The Madras High Court has dismissed all writ appeals preferred by the alleged ‘benamidars’ of All India Anna Dravida Munnetra Kazhagam former interim general secretary V.K. Sasikala against the refusal of a single judge to interfere with an inquiry initiated by the Income Tax department into a group case of her having used ₹1,674.50 crore in demonetised currency notes to buy several malls and mills across the State in November 2016.
Justices R. Mahadevan and J. Sathya Narayana Prasad dismissed the appeals and held that the appellants had not made out any case for interfering with the orders passed by Justice Anita Sumanth on October 25, 2021. The Division Bench held that the I-T department need not provide an opportunity to the appellants to cross examine the witnesses at the preliminary stage under Section 24 of Prohibition of Benami Property Transaction Act of 1988.
The question of violation of principles of natural justice would not arise at all in the absence of any provision of law or compelling circumstances warranting the department to permit cross examination, the Bench said. It also recorded the submission of M. Sheela, Special Public Prosecutor (Income Tax), that the question of providing an opportunity to cross examine the witnesses would arise only during the adjudication proceedings.
Authoring the verdict, Justice Mahadevan pointed out that Section 24 of the 1988 Act required only recording of prima facie opinion with respect to the ‘benami’ nature of a transaction. In order to arrive at such an opinion, the department could rely upon the statements recorded from certain witnesses. However, it was not necessary that those witnesses must be subjected to cross examination even at the preliminary stage, he said.

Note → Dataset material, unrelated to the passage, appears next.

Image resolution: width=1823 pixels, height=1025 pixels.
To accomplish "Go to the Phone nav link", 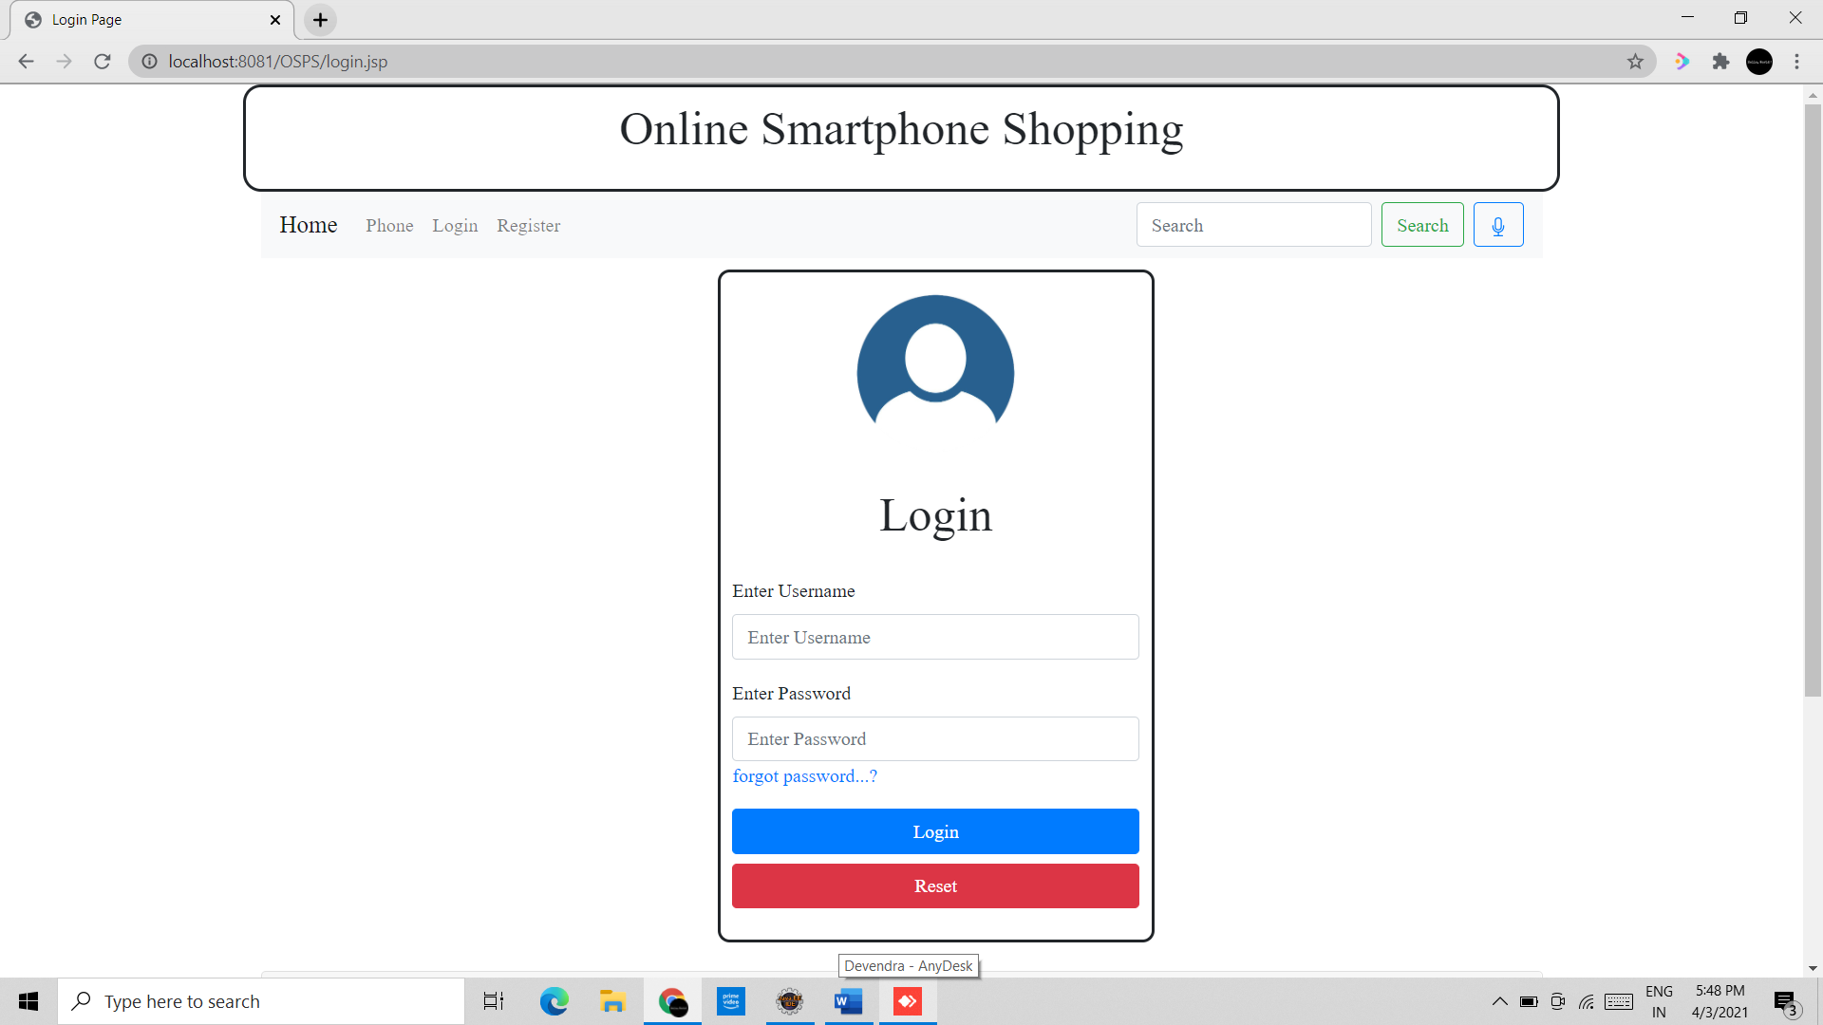I will 389,226.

Though the appellants claimed that the transaction in which they had entered into was not at all a ‘benami’ transaction and that the I-T department had wrongly initiated the proceedings against them under the 1988 Act, the judges said that those arguments on the merits of the case could be placed before the adjudicating authority. They also refused to interfere with the provisional attachment of the properties involved in the transaction.
It was the case of the I-T department sleuths that Ms. Sasikala had used ₹1,911 crore of demonetised currency notes not only to purchase several shopping malls, commercial complexes and mills across Tamil Nadu but also to lend ₹237 crore to government contractor T.S. Kumarasamy of Tiruchengode-based Christy Friedgram Industry which supplied provisions for the nutritious meal scheme in government schools.
The beneficiaries of the deal had faked their business accounts to deposit the demonetised currency notes in their bank accounts since the Centre had permitted such deposits till December 30, 2016. They had signed MoUs agreeing to sell their properties but the sale deeds did not get executed at all after she got imprisoned in the disproportionate assets case in February 2017. Hence, the department termed them as benami transactions.